Emma Raducanu declared herself fit and "ready to go" as she prepares to make her Centre Court debut at Wimbledon on Monday.
The Briton, 19, has been in a race against time to be fit for the third Grand Slam of the year after sustaining a side strain in Nottingham earlier this month.
“I think that this week was a good build-up. Definitely there were moments earlier on in the week we weren’t really sure. We were sort of going to see how the week goes. But it went pretty well," the world No 11 told reporters.
“And now it’s full steam ahead. Everyone’s really looking forward to it. We’re all ready. Right now I’m fit. I’m ready to go.”
Raducanu, bidding to become the first British woman to win Wimbledon since Virginia Wade in 1977, sparked alarm by pulling out of a scheduled second practice session on Friday against Garbine Muguruza on Court One but she sort to play down the significance, saying: “We just had to react to the situation.
“I already practised in the morning. So we all collectively thought it was the best decision to pass on the afternoon session.”
Raducanu’s return to Wimbledon - she reached the last 16 at the All England Club 12 months ago before withdrawing from her match against Ajla Tomljanovic because of breathing difficulties - caps a whirlwind first year on tour. The teenager has gone from a largely unknown wild card fresh out of school to a global star who won the 2021 US Open without dropping a set.
Her clash with Belgium's Alison van Uytvanck on Monday will be her first experience of playing on Centre Court, with the attention and expectation enormous.
Raducanu, though, is determined to embrace everything that comes her way
“This year I get such a special feeling walking around the grounds,” she said. “I definitely feel that people are behind me. Even from some of the people working on the tournament, they’re like, ‘You got this’. Just cheering me on. That’s pretty special in itself.
“One of the perks is I don’t need to cross the road at Aorangi to practise now on Court 28 or something. That’s definitely a perk.
“I feel like last year I came straight out of my exams, I was fresh, ready to play. I feel the same excitement this year, because I think Wimbledon just brings that out of me especially.

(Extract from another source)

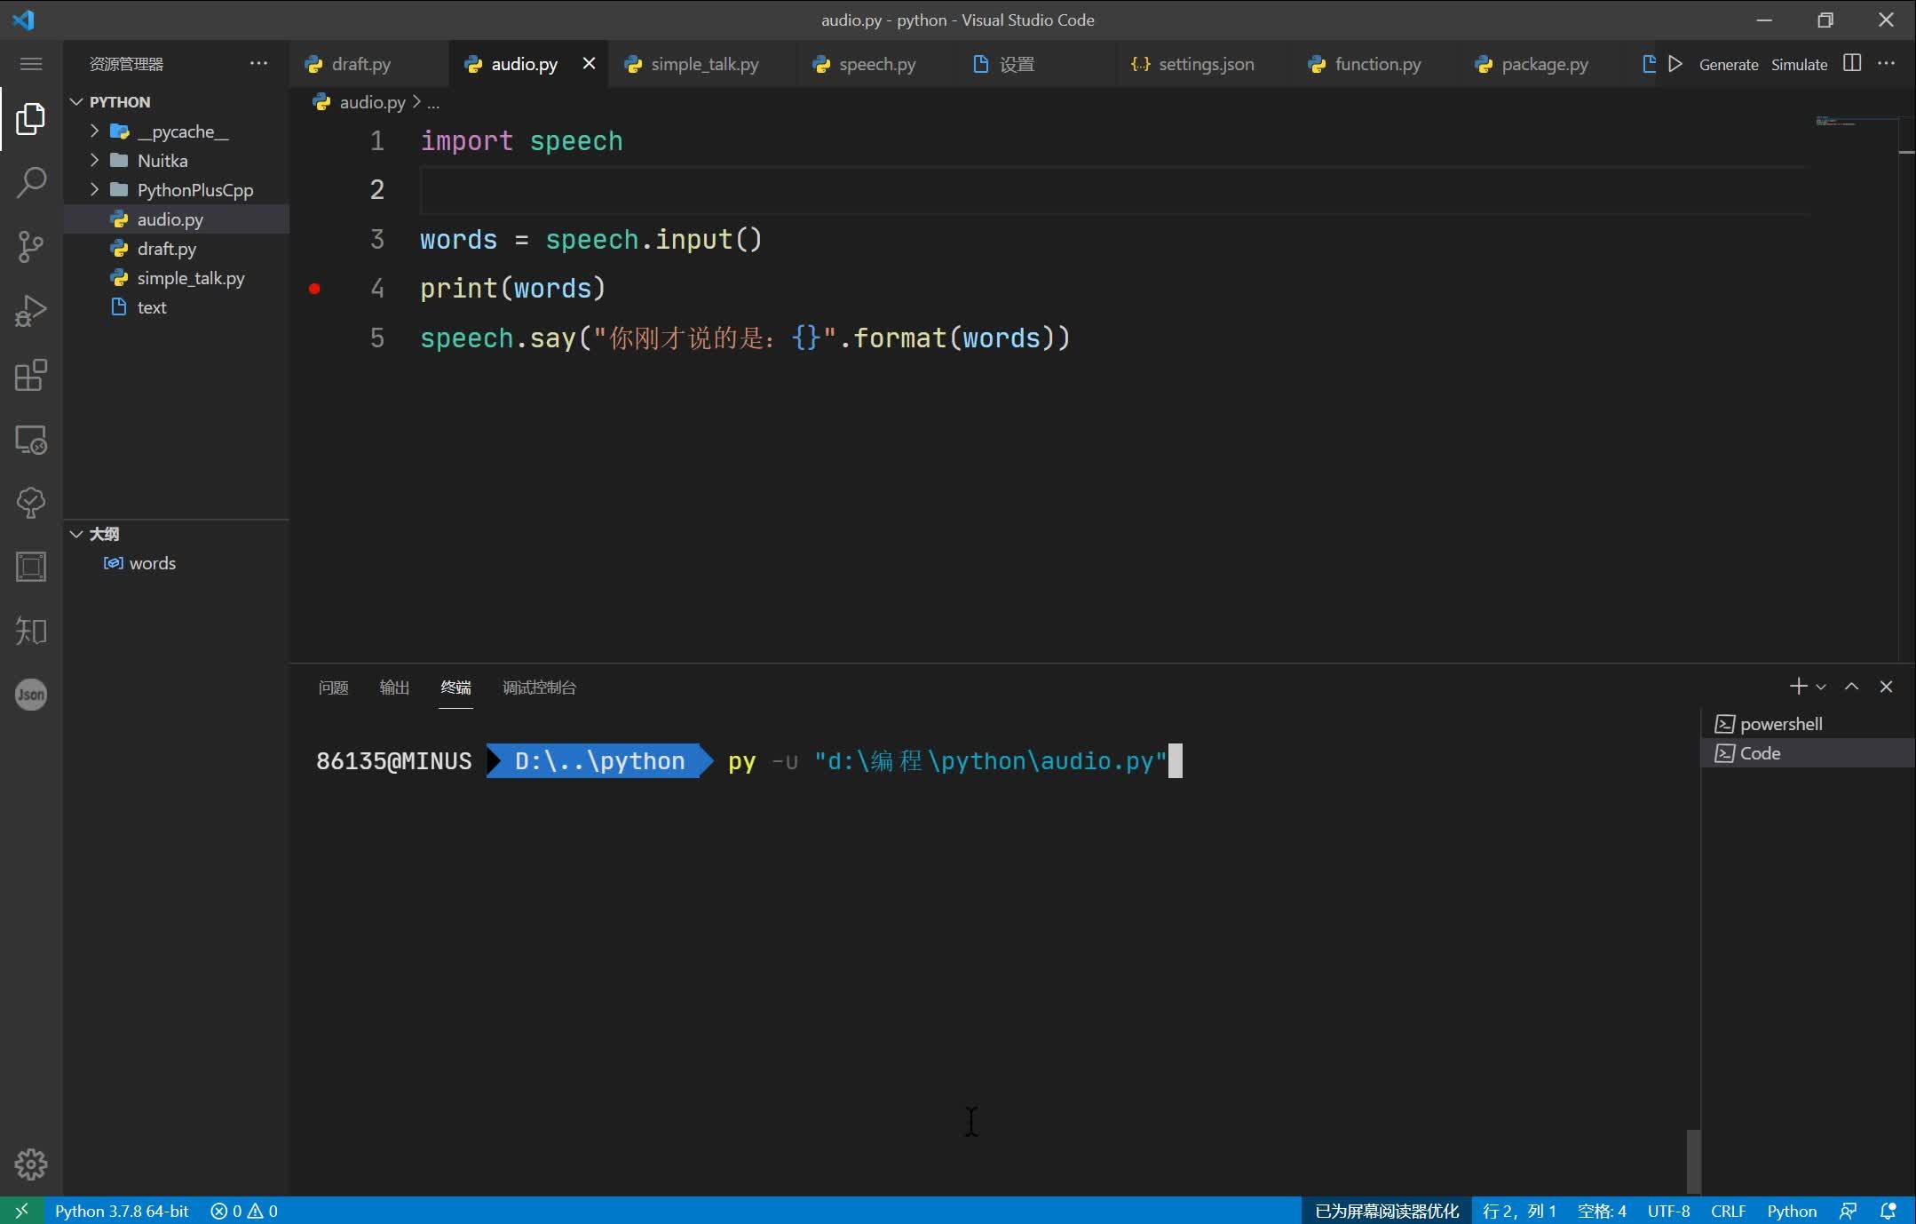Toggle the breakpoint on line 4
1916x1224 pixels.
pyautogui.click(x=316, y=289)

“But I’m definitely looking forward to it. Just going to play like a kid who just loves playing tennis. It’s always my dream to step out on Centre Court. It’s something I’ve always wanted to do and started playing tennis for."
Raducanu’s ups and downs since that remarkable night in New York have been well documented, with intense scrutiny of her results, physical travails and coaching choices.
Like with Andrew Richardson in New York, the teenager has turned to a well-trusted coach from her junior days – Jane O’Donoghue – to guide her through Wimbledon.
"I think that I as a tennis player have actually grown and developed and have skills that I maybe didn’t have last year," she added.
“But everyone knows me now. Everyone knows the sort of things I was doing last year. Everyone wants to beat me. I sort of take that as a compliment if players are raising their game against me.
“Over time I will be a better tennis player. I’m 19 years old. If I hadn’t won the US Open, I think the past year or the way that I’ve been heading, it wouldn’t be necessarily a bad thing.
“I think I still have hopefully 15 years or something more in my career to go. I’m just at the beginning of it. So I’m looking forward for this long-term journey.”